As budget deficits balloon out of all proportion
And no one has any more cash to lend you directly
They start to give you cash borrowed from an enemy
But this is nothing new as proven by Shylock
Who lends money to the reviled Merchant of Venice
A creeping gentile cur who trades in trinkets
Brought from the Middle East made for a pittance
During Carnival time when no one knows who any one is
And it matters not that trinkets suffice for jewels
In the make believe atmosphere of more urgent desires.
But just when his friend needs capital, he is cash poor,
With his assets all out at sea as ships carrying cargo,
Shylock not given to handing out favours concurs
The most dastardly condition which desperation compels;
The Merchant to give in return a pound of flesh,
His own to be cut out should the bitter debt outstand
Beyond the agreed date of a reasonable reckoning.

For now the ships are out but later when mortality
Had been restrained by a woman's rational egoism
The ships return to prove their sinking a false alarm.

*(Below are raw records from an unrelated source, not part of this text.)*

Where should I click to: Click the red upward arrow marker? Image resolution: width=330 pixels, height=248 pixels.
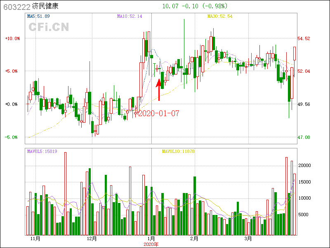click(x=159, y=90)
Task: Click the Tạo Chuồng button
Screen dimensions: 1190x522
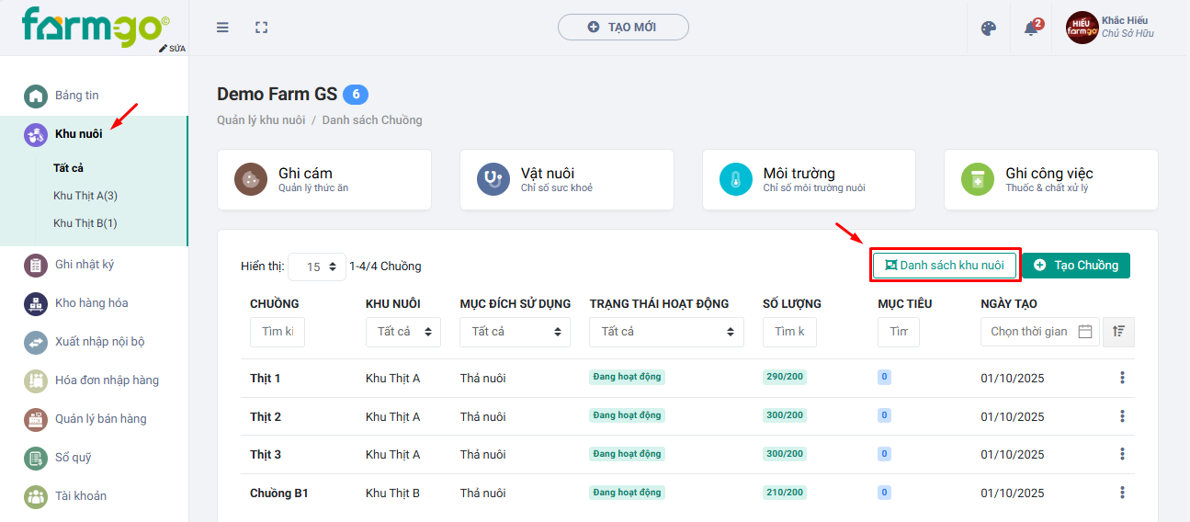Action: pyautogui.click(x=1075, y=265)
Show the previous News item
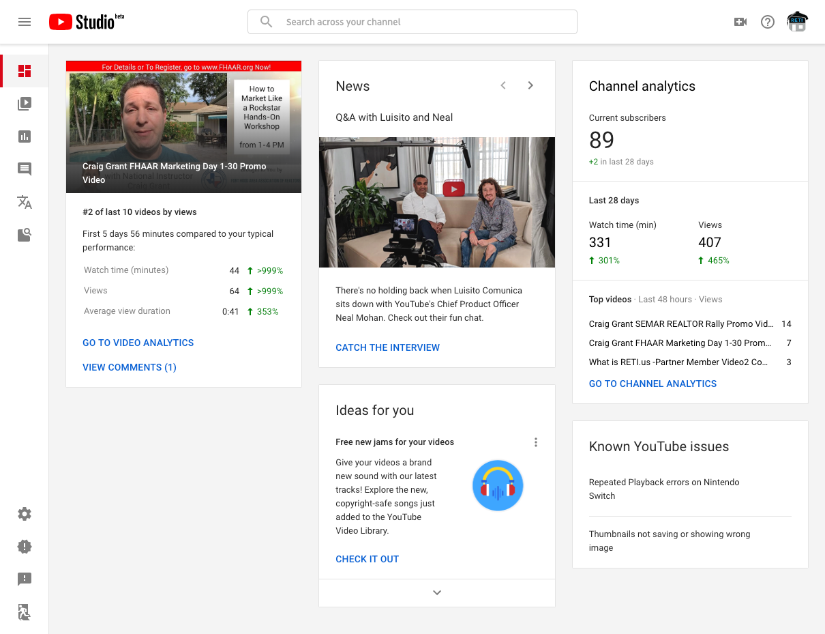Viewport: 825px width, 634px height. pos(503,85)
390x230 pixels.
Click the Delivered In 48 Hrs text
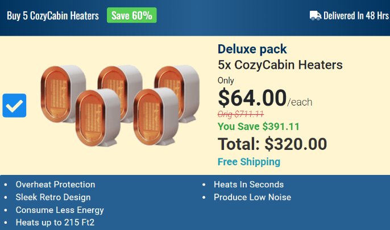pos(356,15)
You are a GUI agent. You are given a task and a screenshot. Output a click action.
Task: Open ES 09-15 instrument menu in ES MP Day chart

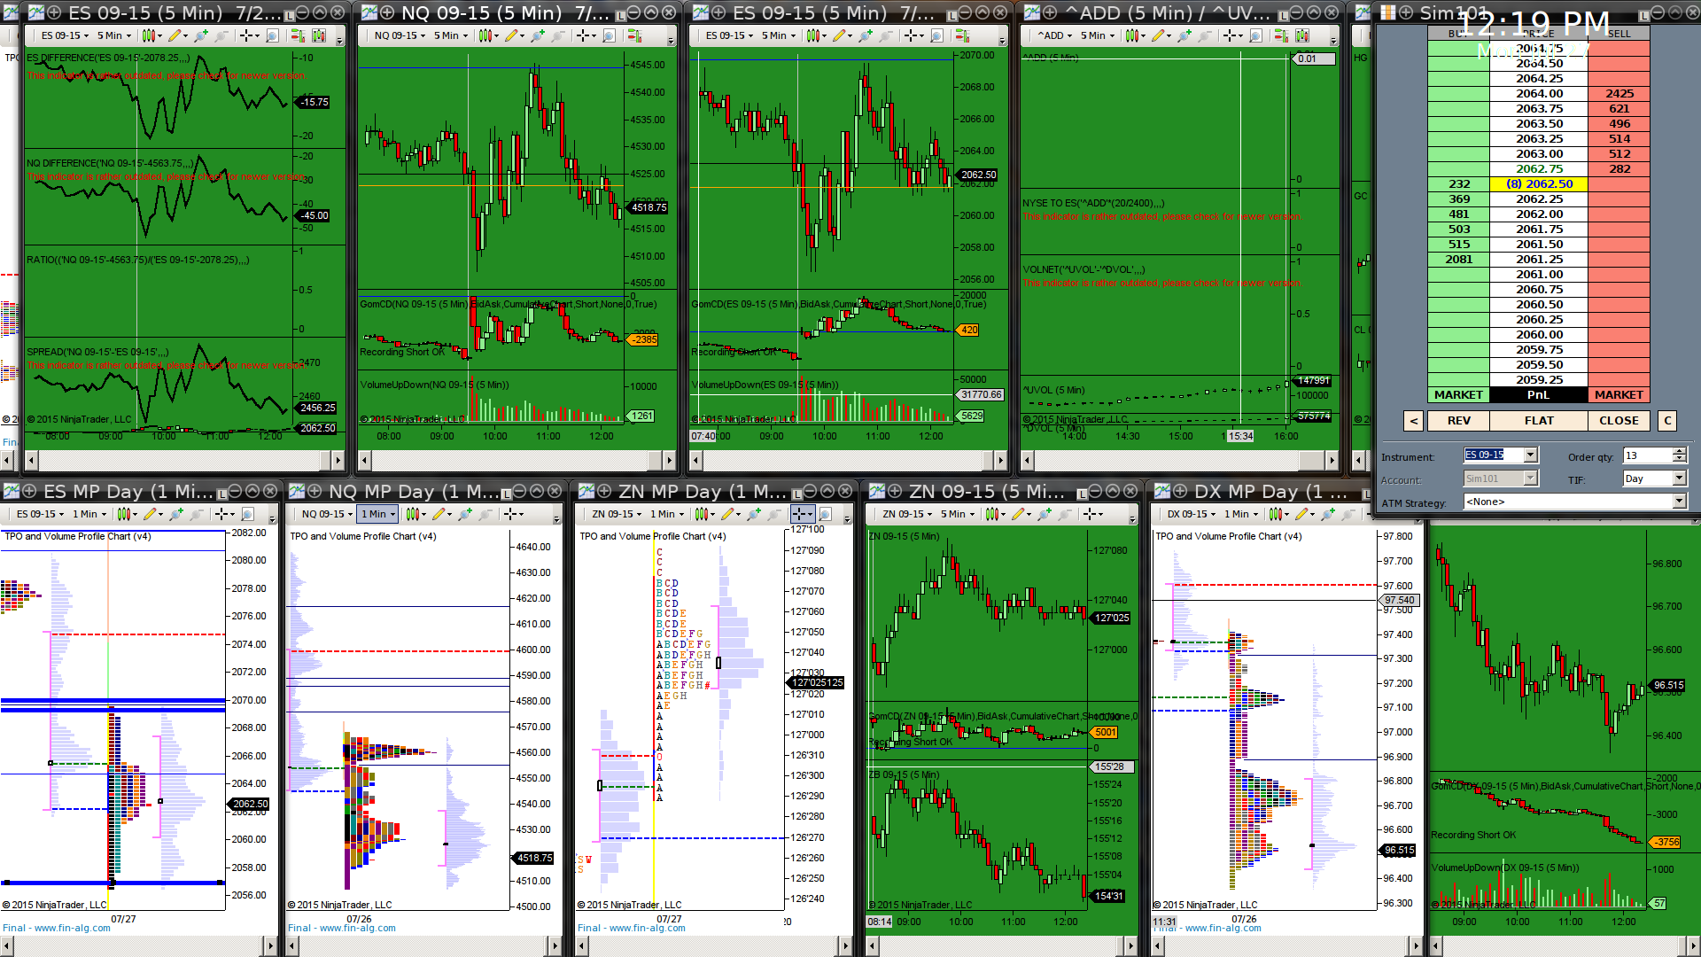(39, 514)
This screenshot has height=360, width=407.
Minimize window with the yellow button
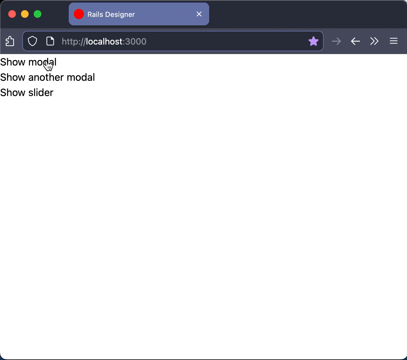(25, 14)
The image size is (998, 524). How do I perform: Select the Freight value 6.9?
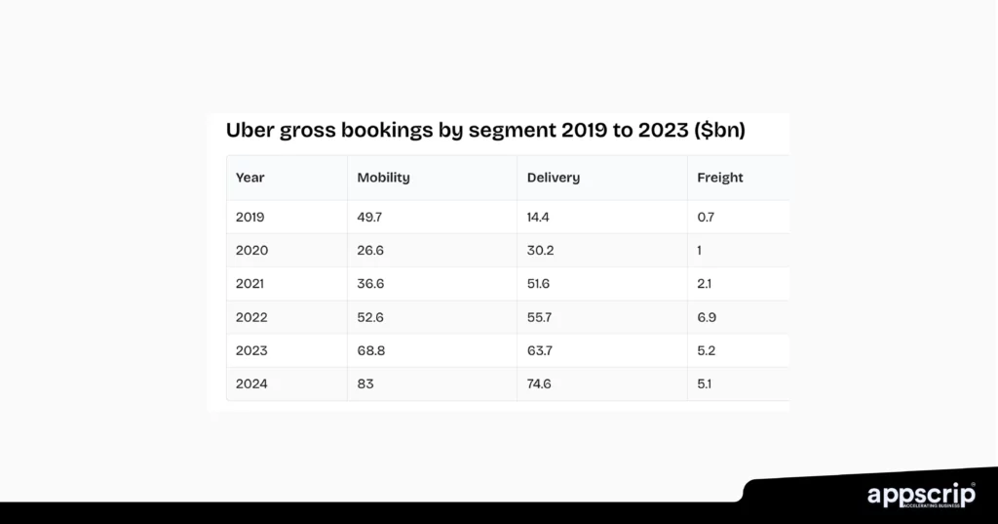click(707, 317)
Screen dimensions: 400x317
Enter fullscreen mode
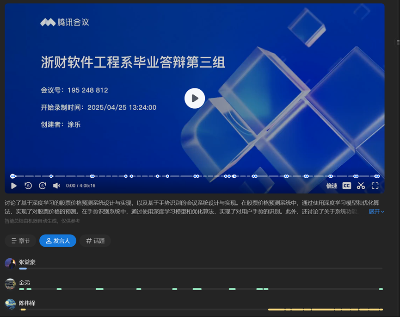375,186
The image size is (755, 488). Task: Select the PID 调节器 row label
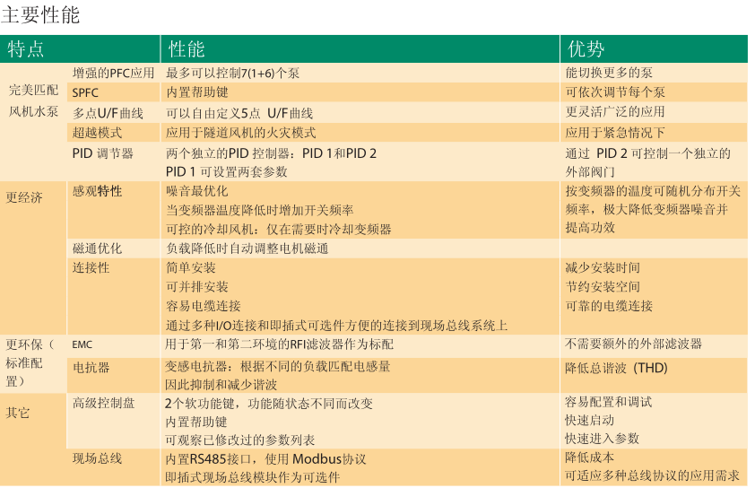(x=102, y=153)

Bassanio, the fortune hunter, the improbable villain
Had inspired a certain madness in the Merchant
As we wonder aloud why such a lavish sum was needed
And whether the reasons were honourable or disreputable.
A clever idea was given to Lawrence Olivier by a friend
That the three suitors who come to Portia for the test
Are all Bassanio in the disguises of his supposed rivals
The Princely Moor, the French Duke and even Bassanio
Himself are the same imposter and betrothal is assured.
Larry never understood how this would alter the plot
Because he was an actor, not a scholar of ontology,
Whereas his friend was a Macchiavellian craftsman,
A skilled illusionist to whom 'setting' was merely
The place, in the drama, for his own theory of words.